Terremoto di forte intensità in Afghanistan occidentale
Dettagli del terremoto
(METEOGIORNALE.IT) Un terremoto di forte intensità e di superficie, registrato dall’USGS come M6.3, ha colpito l’Afghanistan occidentale alle 06:41 UTC (10:11 ora locale) il 7 ottobre 2023. Il sisma è stato seguito da una serie di scosse di assestamento: M5.5 alle 06:49 UTC, M4.7 alle 07:10 UTC, M6.3 alle 07:12 UTC, e M5.9 alle 07:40 UTC. Tutte queste scosse sono avvenute a profondità superficiali comprese tra 7,7 e 14 km.
Gli epicentri erano situati a circa 34 km a nord-nordest di Zindah Jān (popolazione 10.104), 39 km a nordovest di Herāt (popolazione 574.300), e 39 km a sud-sudest di Qarah Bāgh (popolazione 12.412), Herat, Afghanistan.
Popolazione coinvolta
Circa 1,2 milioni di persone vivono entro 50 km dall’epicentro e circa 2 milioni entro 100 km.

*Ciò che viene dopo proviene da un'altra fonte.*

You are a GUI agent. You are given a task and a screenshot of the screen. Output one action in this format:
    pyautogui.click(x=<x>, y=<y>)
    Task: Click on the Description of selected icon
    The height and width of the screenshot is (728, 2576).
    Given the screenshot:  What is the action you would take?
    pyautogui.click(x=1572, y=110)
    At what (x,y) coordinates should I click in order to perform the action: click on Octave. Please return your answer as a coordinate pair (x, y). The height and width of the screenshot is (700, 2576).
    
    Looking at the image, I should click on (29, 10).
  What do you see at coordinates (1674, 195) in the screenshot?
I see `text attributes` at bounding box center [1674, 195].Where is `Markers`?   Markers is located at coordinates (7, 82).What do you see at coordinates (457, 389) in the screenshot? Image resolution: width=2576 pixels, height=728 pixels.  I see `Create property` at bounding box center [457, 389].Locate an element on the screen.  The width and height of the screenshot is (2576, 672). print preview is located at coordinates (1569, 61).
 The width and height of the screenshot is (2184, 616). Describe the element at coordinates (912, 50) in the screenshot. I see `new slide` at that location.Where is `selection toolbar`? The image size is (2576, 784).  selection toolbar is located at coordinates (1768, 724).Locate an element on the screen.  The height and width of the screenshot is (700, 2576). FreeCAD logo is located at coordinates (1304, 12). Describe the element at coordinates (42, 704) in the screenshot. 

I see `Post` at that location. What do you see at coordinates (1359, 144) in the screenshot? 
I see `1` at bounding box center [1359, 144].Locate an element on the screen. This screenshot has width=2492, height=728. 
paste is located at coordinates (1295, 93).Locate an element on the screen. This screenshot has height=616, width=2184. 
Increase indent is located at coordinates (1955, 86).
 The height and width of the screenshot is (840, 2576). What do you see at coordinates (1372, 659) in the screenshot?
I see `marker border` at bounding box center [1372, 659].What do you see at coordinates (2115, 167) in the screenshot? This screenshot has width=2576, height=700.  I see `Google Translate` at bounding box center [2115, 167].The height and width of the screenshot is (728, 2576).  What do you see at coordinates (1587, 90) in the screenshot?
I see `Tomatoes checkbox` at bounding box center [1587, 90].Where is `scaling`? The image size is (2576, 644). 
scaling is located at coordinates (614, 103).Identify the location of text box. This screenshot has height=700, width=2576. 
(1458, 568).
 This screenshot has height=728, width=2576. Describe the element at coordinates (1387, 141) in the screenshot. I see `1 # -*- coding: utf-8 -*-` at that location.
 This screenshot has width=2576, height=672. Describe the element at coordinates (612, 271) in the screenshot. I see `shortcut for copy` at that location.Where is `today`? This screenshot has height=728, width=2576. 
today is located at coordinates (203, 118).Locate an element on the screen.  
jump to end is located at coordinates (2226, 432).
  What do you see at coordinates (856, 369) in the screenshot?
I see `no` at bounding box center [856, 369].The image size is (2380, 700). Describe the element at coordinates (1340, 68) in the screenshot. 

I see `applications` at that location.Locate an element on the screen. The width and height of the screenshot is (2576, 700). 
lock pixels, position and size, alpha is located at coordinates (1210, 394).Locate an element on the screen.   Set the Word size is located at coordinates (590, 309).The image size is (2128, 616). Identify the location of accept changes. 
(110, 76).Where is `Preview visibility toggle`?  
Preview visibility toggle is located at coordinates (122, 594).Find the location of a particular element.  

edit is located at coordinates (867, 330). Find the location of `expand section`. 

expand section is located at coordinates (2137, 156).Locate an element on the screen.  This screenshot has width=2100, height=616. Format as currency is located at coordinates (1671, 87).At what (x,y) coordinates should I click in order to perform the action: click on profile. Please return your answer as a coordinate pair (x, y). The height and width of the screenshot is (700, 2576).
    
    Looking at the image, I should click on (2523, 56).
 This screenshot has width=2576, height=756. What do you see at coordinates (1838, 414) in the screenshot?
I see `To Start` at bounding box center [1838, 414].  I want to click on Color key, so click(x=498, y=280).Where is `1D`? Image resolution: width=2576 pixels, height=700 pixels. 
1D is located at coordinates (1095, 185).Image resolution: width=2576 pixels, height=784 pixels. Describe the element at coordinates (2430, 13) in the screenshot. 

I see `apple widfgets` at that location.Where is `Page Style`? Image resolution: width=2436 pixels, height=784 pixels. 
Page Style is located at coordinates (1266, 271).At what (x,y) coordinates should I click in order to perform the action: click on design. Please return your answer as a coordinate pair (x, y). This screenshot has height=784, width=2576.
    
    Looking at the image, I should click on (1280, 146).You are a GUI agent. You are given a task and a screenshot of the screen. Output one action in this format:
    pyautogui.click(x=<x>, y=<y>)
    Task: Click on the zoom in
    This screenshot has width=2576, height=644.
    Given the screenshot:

GDACS ha emesso un allarme rosso per tutti i terremoti della sequenza finora – si prevede un alto impatto umanitario basato sulla magnitudo e sulla popolazione colpita e sulla loro vulnerabilità.
Secondo l’USGS PAGER, si stima che 1.000 persone abbiano avvertito una forte scossa (M6.3), 15.000 molto forti, 920.000 forti, e 839.000 moderate.
Impatto del terremoto
L’USGS ha emesso un allarme arancione per le vittime legate alle scosse. È probabile che ci siano vittime significative e il disastro è potenzialmente diffuso. Eventi passati con questo livello di allarme hanno richiesto una risposta a livello regionale o nazionale.
Perdite economiche
È stato emesso un allarme giallo per le perdite economiche. È possibile qualche danno. Le perdite economiche stimate sono inferiori all’1% del PIL dell’Afghanistan.
Vulnerabilità delle strutture
In generale, la popolazione di questa regione risiede in strutture che sono vulnerabili alle scosse di terremoto, sebbene esistano strutture resistenti. I tipi di edifici vulnerabili predominanti sono i blocchi di adobe e i mattoni non rinforzati con fango e costruzione di pali di legno.
Rischi secondari
I recenti terremoti in questa zona hanno causato rischi secondari come frane che potrebbero aver contribuito alle perdite.